Postnatal ultrasound showed a 3.8 cm complex mass within the left adnexa with a central solid component with surrounding loculated complex fluid collection (Fig. 3). The mass was not palpated on exam. A recommendation was made for follow-up with pediatric surgery after discharge. The infant was discharged on postpartum day 2 with her mother.

Fig. 3

Ultrasound of complex mass in left adnexa on postnatal day 1.

Pediatric surgery was consulted and deferred surgical management due to improved tolerance of surgery for the infant and low probability of the ability to salvage the ovary. The infant underwent surgery at 5 weeks of age. An exploratory laparotomy was performed, and a necrotic ovary was noted and excised (Fig. 4). No complications were noted and the patient was discharged the same day.

Fig. 4

Intraoperative finding of torsed necrotic fetal ovary. A normal ovary is visualized in the ring forceps for comparison.

Discussion

In utero ovarian torsion is rare. In our case, the left fetal ovary was diagnosed to be torsed at 37 weeks. Maternal fetal medicine recommended induction at 39 weeks to possibly improve the outcome and salvage the remaining fetal ovary. However, after the infant was assessed by pediatric surgery, the decision was made to delay surgery to 5 weeks.

This case reflects the lack of recommendations to guide not only the prenatal but also the postnatal management of in-utero diagnosis of ovarian torsion. There are no guidelines on frequency of ultrasound prenatally or timing of delivery. It is unknown if early delivery will improve outcomes. Postnatally, a “wait-and-see” policy is usually preferred, as most masses resolve spontaneously after birth. However, if the ovary is already known to be torsed, earlier intervention could potentially save the ovary. An opposing thought would be that once an ovary is found to be torsed, it is impossible to know how long it has been torsed and could already be past the point of saving. If this is the case, then it may not be advantageous to offer an early induction of labor in efforts to save the ovary. With the above ideals in mind, an informed discussion between patient and care providers is required for optimal care.

A multidisciplinary approach to the timing of intervention in the postnatal period is also important. In our case, the decision was made by the pediatric surgery team to delay surgery until 5 weeks of life due to the improved ability of the infant to tolerate surgery and the low probability of salvaging the torsed ovary. A discussion with neonatology, pediatric surgery, anesthesia and the parents/guardians would be prudent to weigh the advantages and disadvantages of immediate versus delayed intervention.

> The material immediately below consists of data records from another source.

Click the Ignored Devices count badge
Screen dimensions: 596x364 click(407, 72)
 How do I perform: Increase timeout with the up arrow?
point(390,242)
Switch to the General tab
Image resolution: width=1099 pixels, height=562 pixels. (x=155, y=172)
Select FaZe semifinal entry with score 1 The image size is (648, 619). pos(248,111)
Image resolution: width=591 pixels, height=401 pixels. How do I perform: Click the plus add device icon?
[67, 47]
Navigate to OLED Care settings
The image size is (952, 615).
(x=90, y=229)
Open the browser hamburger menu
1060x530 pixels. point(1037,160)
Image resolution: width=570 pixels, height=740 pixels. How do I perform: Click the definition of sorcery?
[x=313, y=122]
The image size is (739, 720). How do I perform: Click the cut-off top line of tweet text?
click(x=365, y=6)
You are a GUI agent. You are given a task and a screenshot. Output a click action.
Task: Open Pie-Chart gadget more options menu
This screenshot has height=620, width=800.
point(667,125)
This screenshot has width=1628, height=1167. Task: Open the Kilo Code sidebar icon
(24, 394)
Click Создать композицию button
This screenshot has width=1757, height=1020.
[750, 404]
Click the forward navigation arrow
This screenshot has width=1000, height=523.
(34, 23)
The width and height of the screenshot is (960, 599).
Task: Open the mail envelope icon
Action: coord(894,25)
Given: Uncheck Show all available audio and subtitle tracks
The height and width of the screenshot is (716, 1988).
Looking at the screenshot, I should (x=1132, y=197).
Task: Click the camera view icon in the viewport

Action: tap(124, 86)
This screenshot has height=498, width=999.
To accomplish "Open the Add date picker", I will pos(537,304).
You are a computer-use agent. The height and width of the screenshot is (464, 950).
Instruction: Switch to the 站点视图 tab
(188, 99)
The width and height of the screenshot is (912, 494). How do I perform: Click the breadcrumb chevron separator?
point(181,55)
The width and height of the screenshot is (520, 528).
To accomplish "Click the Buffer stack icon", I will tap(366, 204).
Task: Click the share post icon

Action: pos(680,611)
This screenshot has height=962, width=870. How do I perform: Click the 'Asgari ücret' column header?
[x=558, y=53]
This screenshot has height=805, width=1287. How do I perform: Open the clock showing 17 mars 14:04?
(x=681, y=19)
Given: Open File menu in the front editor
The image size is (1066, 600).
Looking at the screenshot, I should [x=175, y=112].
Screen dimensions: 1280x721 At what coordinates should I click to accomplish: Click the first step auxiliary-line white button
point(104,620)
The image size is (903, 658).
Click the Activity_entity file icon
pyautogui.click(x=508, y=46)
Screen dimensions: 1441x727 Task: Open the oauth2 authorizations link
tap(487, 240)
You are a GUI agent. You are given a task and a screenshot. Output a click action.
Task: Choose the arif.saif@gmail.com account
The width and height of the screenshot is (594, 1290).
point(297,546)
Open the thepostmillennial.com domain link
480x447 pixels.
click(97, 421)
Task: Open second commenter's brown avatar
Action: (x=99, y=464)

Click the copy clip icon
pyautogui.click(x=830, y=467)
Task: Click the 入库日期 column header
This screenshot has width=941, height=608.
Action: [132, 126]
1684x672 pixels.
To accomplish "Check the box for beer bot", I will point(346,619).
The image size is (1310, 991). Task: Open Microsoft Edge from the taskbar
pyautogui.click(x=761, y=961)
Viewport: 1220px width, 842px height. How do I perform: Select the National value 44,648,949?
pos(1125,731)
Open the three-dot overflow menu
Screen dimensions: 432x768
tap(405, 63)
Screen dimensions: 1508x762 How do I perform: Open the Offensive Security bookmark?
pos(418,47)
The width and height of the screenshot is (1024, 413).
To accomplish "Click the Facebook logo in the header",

Our diagnosis of ovarian torsion in utero was based on ultrasound findings of a 38-mm left adnexal mass, which was complex, avascular, with a rim of anechoic area. A systematic review and meta-analysis consisting of 34 studies and 954 fetuses [1] reported ovarian masses >40 mm are at higher risk of ovarian torsion and require postnatal surgery. However, findings suggested that complex masses, regardless of size, are more likely to require postnatal surgery. This finding is concordant with our case. The absence of vascular flow is highly indicative of ovarian torsion. A complex mass with a rim of anechoic area could indicate hemorrhage and can be considered a marker for ovarian torsion.

In conclusion, while diagnosing ovarian torsion in utero is rare, prenatal and postnatal guidelines are needed for frequency of monitoring, timing of delivery, and postnatal follow-up. A complex ovarian mass with absent vascular flow and rim of anechoic fluid should raise suspicion for prenatal ovarian torsion and appropriate counseling should be initiated.